Going through these arguments leaves me even more convinced that, precisely because of our disagreements about the future of AI, we need to chart a plot that embraces all those possibilities. It also means that all AI risks, including AI safety, require more attention, investments (in both technical and policy research) and both national and international regulatory bodies working for the common good (not leaving it to commercial entities and individual governments or their military arms to self-regulate). It is essential to reduce the uncertainty about scenarios and the effect of counter-measures, and this requires a major socio-technical research investment. We need to better anticipate and detail the possibly dangerous scenarios and elaborate appropriate policies to minimize these risks while balancing partially conflicting objectives (like speeding up progress on developing powerful and useful AI technology vs. limiting its ability to harm humans). In spite of odds that may seem discouraging (in the face of past and current attempts at international coordination regarding global risks), our individual moral duty is to invest more thoughts, care, and actions in directions that balance the minimization of future harms with societal development and advancement.
Acknowledgments: Yoshua Bengio thanks Niki Howe, Stuart Russell, Philippe Beaudoin, Andrew Critch, Jan Brauner, Xu Ji, Joseph Viviano, Konrad Körding, Charlotte Siegman, Eric Elmoznino, Sasha Luccioni, Andrew Jesson, Pablo Lemos, Edward Hu, Shahar Avin, Dan Hendrycks, Alex Hernandez-Garcia, Oly Sourbut, Nasim Rahaman, Fazl Barez, Edouard Harris and Michal Koziarski for feedback on the draft of this text.
Post-Scriptum (after above text was posted, more questions and answers came my way)
Q23: Since for the foreseeable future an AI will be code running in computers, they do not have direct physical access to the real world, so how could even a superhuman AI be a threat to humanity?

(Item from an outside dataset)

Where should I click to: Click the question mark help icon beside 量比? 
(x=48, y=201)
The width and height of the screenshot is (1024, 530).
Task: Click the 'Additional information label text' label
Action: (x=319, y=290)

A23: See A11 for some answers. Computers are already everywhere in our world, including in our phones, our energy infrastructure, our logistical infrastructure (supply chain management), our media, our military infrastructure, the management of almost all of our businesses and governments, etc. It suffices that an AI has access to the internet and strong cybersecurity skills to already do a lot of damage, especially if these attacks are coordinated (which one would expect from a superhuman AI that optimizes the success chances and effects of its actions with respect to its goals). That internet access (along with access to a bank or cryptocurrency account) can be given by a human who wants to have a more powerful AI that can directly act in the world (maybe under the Frankenstein scenario, see A9). Because of its superhuman intelligence, the AI may be able to rapidly make more money than humans, e.g., in areas of high and fast leverage, like financial trading. In addition, before the AI “solves” the problem of motor control (i.e., robotics), human beings may be its acting arms. The AI may influence people to do its bidding (consider how many people ChatGPT has access to already, and the AI only needs to convince a tiny fraction) or it can pay people for tasks, either through legal online sites or through the dark web to commandeer organized crime. Once the AI has figured out how to build robots much better than we can currently do, it can use these human arms to build those robots. Then it can control them directly, without the human intermediaries (who may decide to not obey the AI).